Surprisingly, this should be a no-contest subject. This should be common sense, This should be so self evident that it amazes me how 99% of all amateur coaches-parents-umpires-leagues-league officials and players will stand by and know this is the wrong way to go.
In the picture below - (1) this is what you should see when you approach your pitcher’s mound. A well groomed surface, the top of the mound even with the rubber, the rubber shouldn’t stick out of the ground, no holes, no rocks or pebbles, no mud. The back of the mound, likewise should be well manicured. This surface should reinforce your confidence of a secure surface to work off, reinforce your balance completely, and land on with your stride foot
In the picture below - (2) this is what you should see upon closer inspection and ready to work. You should feel very confident - inning after inning, that this mound will stand up to your performance, and the pitchers that you will follow. The landing surface that your stride foot is planting on should reinforce your complete motion, regardless if from the windup or the set position. Anything less will destroy your mechanics, regardless who you received your coaching from. Notice the “path” like impression on this surface in front of the rubber. This is deliberate. This underlayment is composed of special material that resist the constant landing of spikes and the sometimes churning motion of the pitcher’s movement(s).

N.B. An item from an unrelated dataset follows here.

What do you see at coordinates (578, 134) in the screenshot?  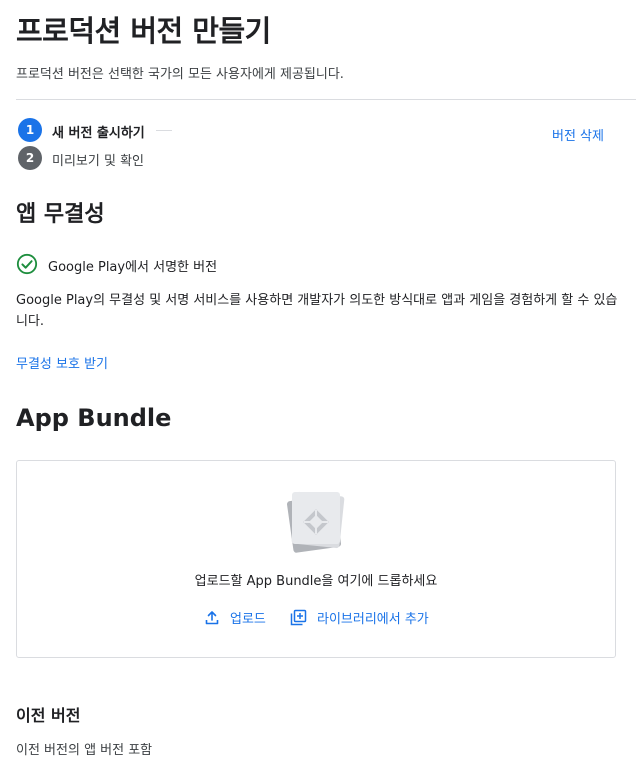 I see `delete-version-link: 버전 삭제` at bounding box center [578, 134].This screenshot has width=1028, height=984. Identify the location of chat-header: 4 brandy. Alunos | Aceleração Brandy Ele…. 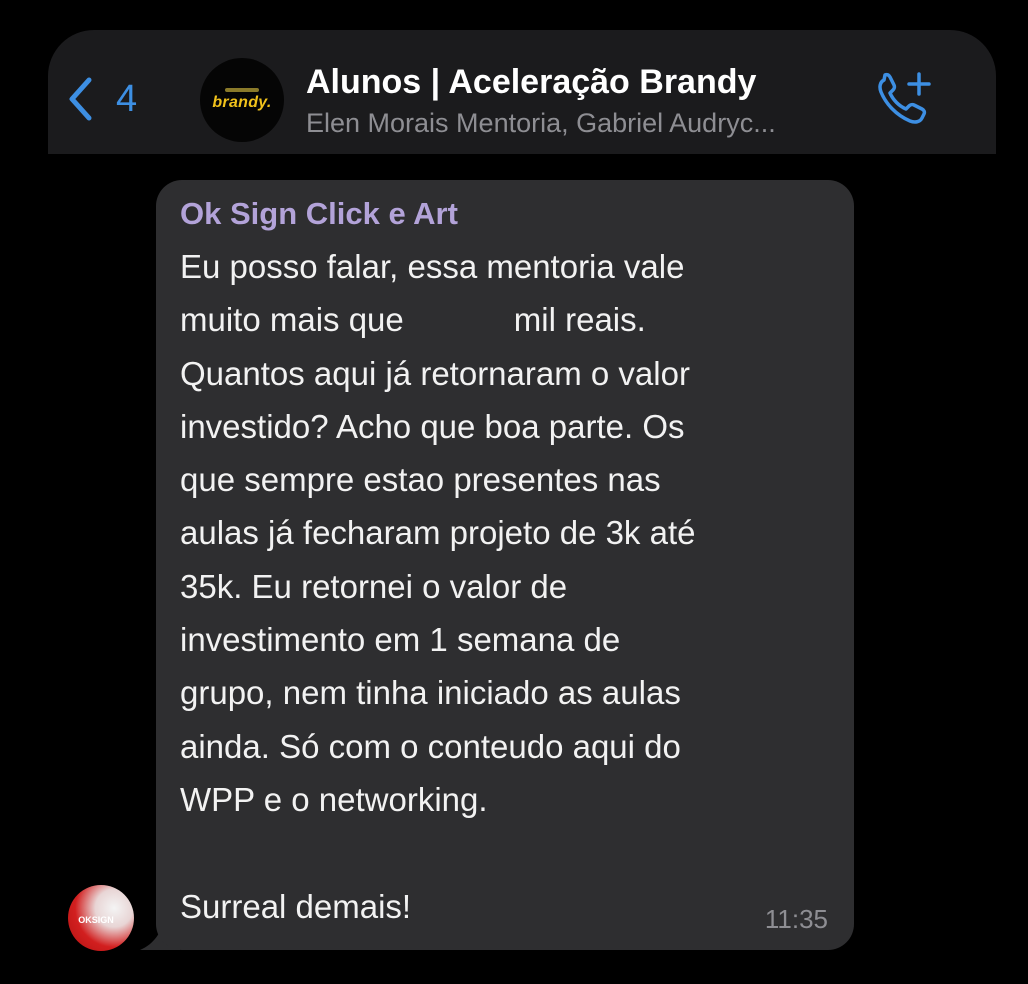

Now this mound wasn’t built using sand and dirt. It was constructed with materials especially designed for athletic competition of the sport. Bottom line here - it cost $$ money. Bottom line here - the health and well being of the player taking this surface and competing on it were considered that important. And as simple as this may sound, the basic tool to keep it that way during game time, is as simple as using an iron rake to groom the surface back into shape. A picture of a simple garden iron rake is below. By the way, if your club brings a rake, and the other club across the field doesn’t - tough, that’s their problem. See picture (4) below.